(Mostly) like a clockwork: A new year, a new release. And like every year before we find a beautiful collection of new stuff to play with.
Even better this time around: It's looking as if the next release of Ubuntu will get 9.1 packaged which spares me from manually packaging or using a PPA this time around.
The new features each release introduces are too sweet to skip just because a distribution is lagging. And ever since I began using PostgreSQL at the 7.1 days I have _never_ experienced a bug that really affected me. No byte of data has ever been lost, no single time did it crash on me due to circumstances beyond my control (cough free disk space cough).
Congratulations to everybody responsible for yet another awesome release!
For a trivial, synthetic write benchmark that I usually use to benchmark hardware and/or config changes, I'm seeing slight slowdowns for non-concurrent loads, and solid improvements for concurrent loads with.
For 1-2 clients, I'm seeing ~8% slower.
For 4 clients, 7.2% faster.
8 clients, 15% faster.
16 clients, 16.4% faster.
32 clients, 11% faster.
64 clients, 10% faster. Aggregate performance starts to level off here, so I stopped.
These are just cycling super simple INSERTs/DELETEs against the same table, columns data is 1K string, 100 byte string, then a concatenation of the pid and current iterator count. No indexes or primary keys. Each client is just a fork that performs 10,000 INSERTs, then 10,000 DELETEs in a loop of 10,000 iterations.
For the record, that's around 6,729 writes per second with 32 clients. If I set synchronous_commit = OFF in each client before running the benchmark, it's 27,157/sec. Then, if I reduce the first column size to 100 bytes, it's 50,592/sec. Impressive. I'm sure the synchronous_commit improvement would be much more drastic on disks without BBU write caches.
Database server is a 4-core Nehalem-based Xeon with 16GB RAM and a SAS disk array.

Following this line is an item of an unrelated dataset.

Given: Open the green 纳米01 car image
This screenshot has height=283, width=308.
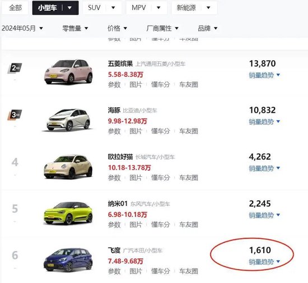Looking at the screenshot, I should pyautogui.click(x=68, y=213).
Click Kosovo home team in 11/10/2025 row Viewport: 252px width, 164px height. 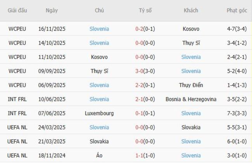point(99,57)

PostgreSQL configuration has been decently tuned and full write durability is retained all the way down to the disks.
It seems that in general this decision should be made more frequently than it is, at least for new projects. Why do not more people select Postgres? Is it comfort level with MySQL? Tools and extensions?
> Why do not more people select Postgres? Is it comfort level with MySQL?
* Cheap (let alone free/ISP) hosting does not provide Postgres
* Most introductory tutorials, especially in the PHP world (but also Ruby I believe) use MySQL
* AMP packages/installers (is there any out there using Postgres as its db?) and a history of punitively hard installation
Following that, a combination of habit (MySQL works for me, why would I care?) and BLUB (what could it even bring to the table?), as well as drawbacks/issues whose fixes are recent (replication, master/slave, ...)
I have an unusual reason, but a strong one: I primarily use relational DBs for large-scale analysis of frozen snapshots of data, rather than transactional loads. PostgreSQL has MVCC features built into it at the most fundamental levels where they cannot be disabled, and as such it's not suitable for the types of queries that I frequently run against MySQL. In the most extreme (and trivial) case, you can't run a "SELECT COUNT(*)" on a table in PostgreSQL without a full sequential scan of your data, which can be a huge expense when your row counts are in the tens or hundreds of millions. MySQL, in contrast, can return a cached answer instantly, which isn't possible under PostgreSQL. Less trivially, MySQL is still drastically faster for aggregates on low-cardinality fields.
Yes, I know you could set something up with triggers, but the point is that it needs to be simple enough for frequent, ad-hoc usage. Usually the time I need to know how big a table is when I just made it, and I might well drop it five minutes later. I'm not going to set up an elaborate network of meta-data tables when MySQL will just do it for me for free.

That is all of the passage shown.